Expertos de la Universidad de California Davis (UC Davis) han alertado de que el cambio climático está redefiniendo la gestión del pistacho y el almendro y han concluido que la monitorización constante, el uso de sensores y los modelos predictivos serán claves para garantizar la viabilidad de estos cultivos en un escenario cada vez más inestable.
Esta es una de las principales conclusiones obtenidas en el Encuentro Internacional sobre Fitosanidad en Pistacho y Almendro, celebrado en el Instituto Regional de Investigación y Desarrollo Agroalimentario y Forestal de Castilla-La Mancha (IRIAF), con la presencia de más de 300 profesionales del sector, y donde los investigadores coincidieron en que el clima ya es el principal factor limitante de la producción de frutos secos.
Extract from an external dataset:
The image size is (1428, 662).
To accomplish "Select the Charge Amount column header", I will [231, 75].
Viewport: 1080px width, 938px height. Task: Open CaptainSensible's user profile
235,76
Entre las principales conclusiones, dadas a conocer este viernes por los organizadores del encuentro en nota de prensa, los especialistas han destacado que las variaciones térmicas, tanto en invierno como en primavera, están alterando procesos clave como la latencia, la floración y el rendimiento, lo que se traduce en una mayor incidencia de frutos vacíos y una pérdida de calidad.
Ante este escenario, los investigadores han defendido el uso de modelos basados en la acumulación de "grados día de crecimiento" en lugar de calendarios fijos, lo que permitiría ajustar con mayor precisión labores como el riego, la aplicación de tratamientos o la predicción de cosechas.
El encuentro también ha concluido que los fenómenos meteorológicos extremos asociados al calentamiento global, como inundaciones o lluvias intensas, están favoreciendo la aparición y expansión de nuevas enfermedades en las plantaciones, con episodios de pérdidas significativas en determinadas zonas productoras.
Asimismo, han advertido de que el aumento de plagas y la retirada de materias activas disponibles en el mercado están complicando la gestión fitosanitaria, obligando a reforzar el seguimiento de cultivos y a apostar por estrategias de prevención.
En este contexto, han subrayado la necesidad de avanzar en tecnologías de monitorización, sensores de temperatura y herramientas digitales que permitan anticipar riesgos y adaptar la producción a unas condiciones cada vez más imprevisibles.
El encuentro, organizado por Phytoma, ha reunido a investigadores internacionales y nacionales para analizar el impacto conjunto del cambio climático, las nuevas plagas y los cambios en la normativa fitosanitaria sobre un sector que en las dos últimas décadas ha experimentado un fuerte crecimiento en España.